Wir waren noch nie in der Gegend und wollen das mal ausprobieren!

Für hile wäre ich sehr dankbar!!!


----------



## krauthis7 (7. Juli 2005)

*AW: Camping für Angler in Nähe von Roermond???*

schau mal hier http://www.anglerboard.de/board/showthread.php?t=54240


----------



## lutik (7. Juli 2005)

*AW: Camping für Angler in Nähe von Roermond???*

danke erst ma für die antwort

aber ich bin da nicht wirlklich fündig geworden ind dem Link(Verweis) von dir


----------



## Lachsy (7. Juli 2005)

*AW: Camping für Angler in Nähe von Roermond???*



			
				lutik schrieb:
			
		

> danke erst ma für die antwort
> 
> aber ich bin da nicht wirlklich fündig geworden ind dem Link(Verweis) von dir



er meinte die Marina Oolderhuuske, wo du zelten und direkt angeln kannst
http://www.oolderhuuske.nl

mfg Lachsy


----------



## krauthis7 (8. Juli 2005)

*AW: Camping für Angler in Nähe von Roermond???*



			
				Lachsy schrieb:
			
		

> er meinte die Marina Oolderhuuske, wo du zelten und direkt angeln kannst
> http://www.oolderhuuske.nl
> 
> mfg Lachsy


 
genau das meinte ich:m


----------



## lutik (8. Juli 2005)

*AW: Camping für Angler in Nähe von Roermond???*

Danke hab da angrufen und alle fragen geklärt!!!!

Gruß Lutik


----------



## lutik (8. Juli 2005)

*AW: Camping für Angler in Nähe von Roermond???*

ich hätte da noch eine Frage
welche Papiere braucht man um da an der Maas zu angel

also erst ma ne Sportvisakte und was sonst noch?


----------



## naish (9. Juli 2005)

*AW: Camping für Angler in Nähe von Roermond???*

die sportvisakte und eine limburgvergunning gilt nur für die maas.
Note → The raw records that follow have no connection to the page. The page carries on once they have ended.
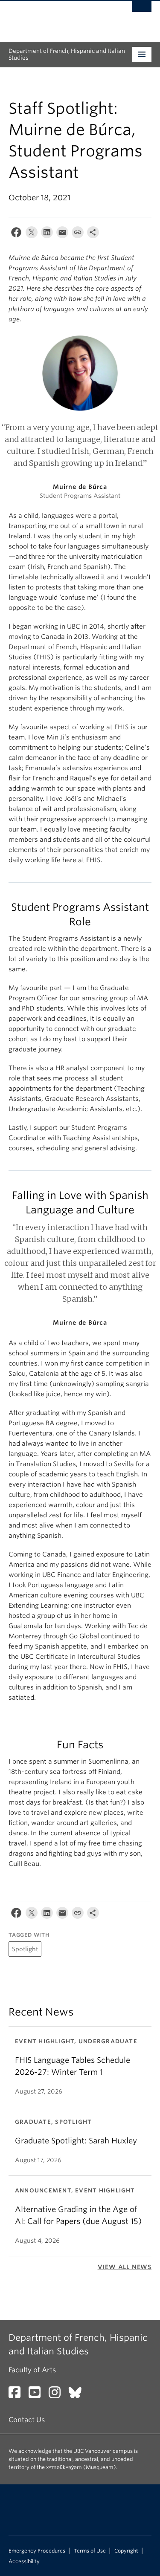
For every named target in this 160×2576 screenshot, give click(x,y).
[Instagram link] (58, 2395)
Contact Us (27, 2420)
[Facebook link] (18, 2395)
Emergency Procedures (37, 2551)
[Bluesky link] (78, 2395)
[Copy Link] (77, 234)
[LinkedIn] (47, 234)
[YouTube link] (38, 2395)
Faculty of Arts (32, 2370)
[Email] (62, 234)
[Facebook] (16, 234)
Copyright (126, 2551)
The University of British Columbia (59, 17)
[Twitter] (31, 234)
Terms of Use (90, 2551)
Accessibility (24, 2561)
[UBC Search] (141, 10)
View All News (124, 2267)
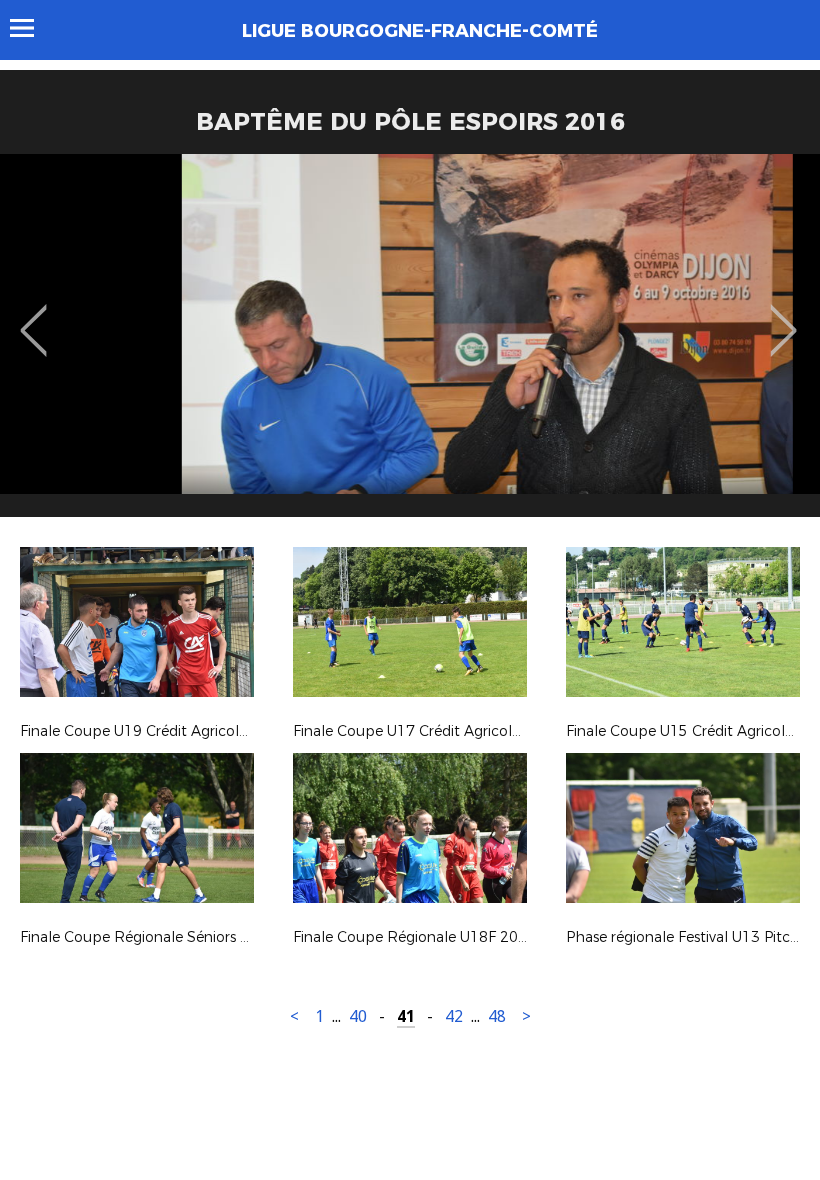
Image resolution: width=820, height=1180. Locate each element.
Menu (31, 28)
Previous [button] (33, 316)
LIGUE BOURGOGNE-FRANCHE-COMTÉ (420, 31)
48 (497, 1016)
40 (358, 1016)
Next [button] (783, 316)
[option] (410, 343)
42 (454, 1016)
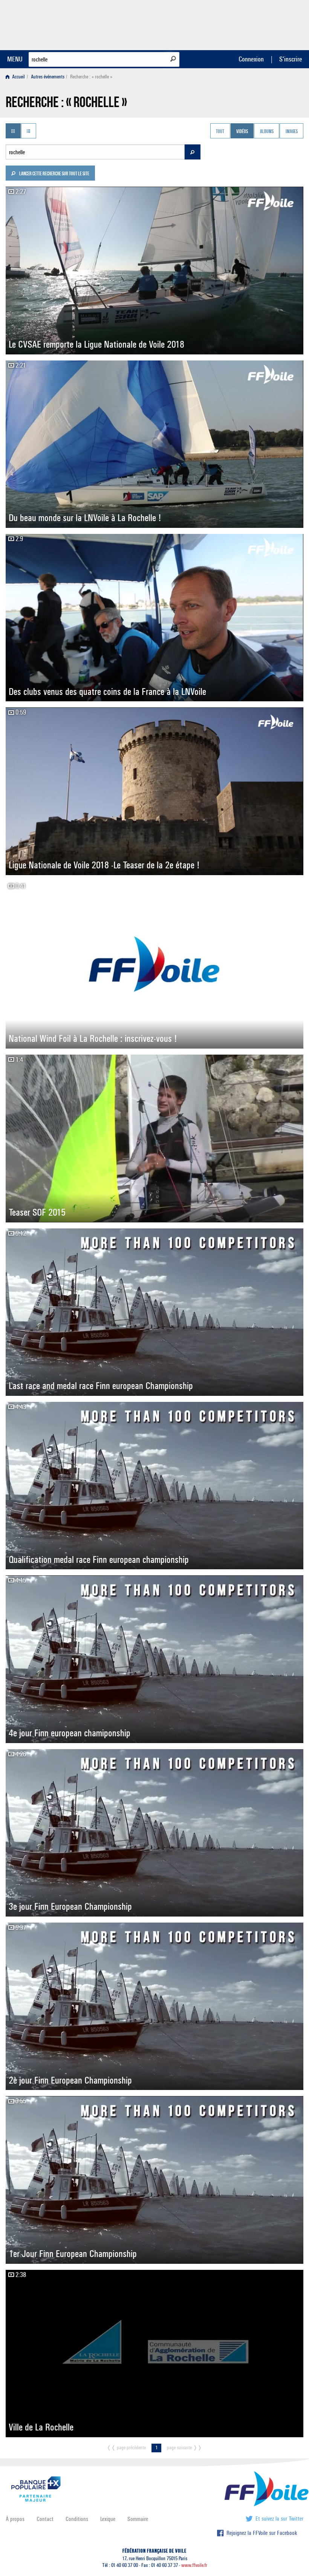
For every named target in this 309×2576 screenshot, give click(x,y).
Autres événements (47, 77)
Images (292, 131)
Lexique (107, 2518)
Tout (220, 131)
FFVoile (255, 24)
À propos (15, 2518)
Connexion (251, 59)
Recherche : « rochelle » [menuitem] (91, 77)
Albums (267, 131)
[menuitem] (17, 77)
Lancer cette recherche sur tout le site (53, 174)
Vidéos (242, 131)
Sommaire (137, 2518)
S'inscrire (290, 59)
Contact (45, 2518)
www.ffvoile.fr (194, 2565)
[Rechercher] (173, 59)
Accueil (18, 77)
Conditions (77, 2518)
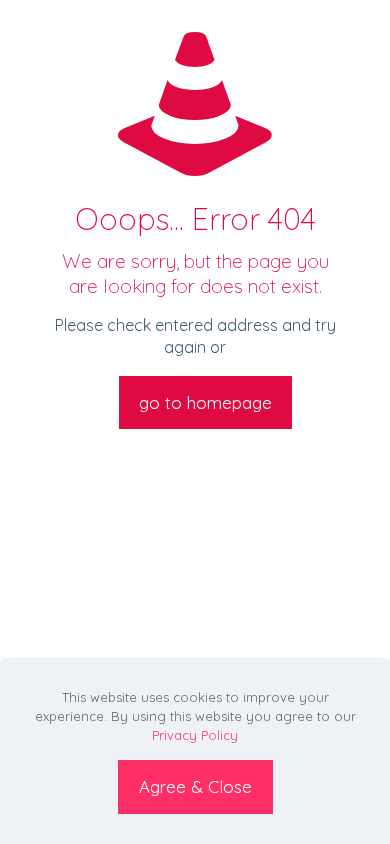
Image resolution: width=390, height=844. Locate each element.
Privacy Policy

Ansonsten noch einen Maasplassen Schein.


greets naish marcel


----------



## lutik (9. Juli 2005)

*AW: Camping für Angler in Nähe von Roermond???*

Aha verstehe...

ich habe da noch was von der grote Verguuning gehört
würde sie vielleicht ausreichen anstatt von limburgvergunning und von Maasplassen Schein???

danke für die antworten


gruß Lutik


----------



## krauthi (9. Juli 2005)

*AW: Camping für Angler in Nähe von Roermond???*

die grothe verguinning beinhaltet  die limburgverguinning  aber   um an den seen der maas in der gegen roermond   brauchst  du die maasplassenkarte 

meistens wird eh alles  als ein paket zusammen verkauft  



gruß krauthi


----------



## lutik (9. Juli 2005)

*AW: Camping für Angler in Nähe von Roermond???*

ok

und wie tereur ist den so ein packet?
gilt der auch wie die sprotvisakte für das ganze jahr?
sorry für so viele fragen!!!

kann man diese an der verwaltung von nem campingplatz bekommen?


----------



## krauthi (9. Juli 2005)

*AW: Camping für Angler in Nähe von Roermond???*

wir haben die papiere  beim leo in würselen bekommen kostenpunkt komplett 42 €  und da ist alles drin enthalten   

beim camping bekommt die papiere leider nicht   es gibt in roermond aber auch einen angelladen   oder  beim VVV



gruß Frank


----------



## lutik (10. Juli 2005)

*AW: Camping für Angler in Nähe von Roermond???*

Aha

Könntet ihr mir wohl sagen wo ich den Angelladen finde (ne genaue Adresse) oder einfach den Namen dann schaue ich im Internet selber nach der Adresse??!!! Ach und wie lange haben da die Läden so auf? Wir kommen am Fr. so gegen halb 7 abends in Roermond an, wird das wohl passen?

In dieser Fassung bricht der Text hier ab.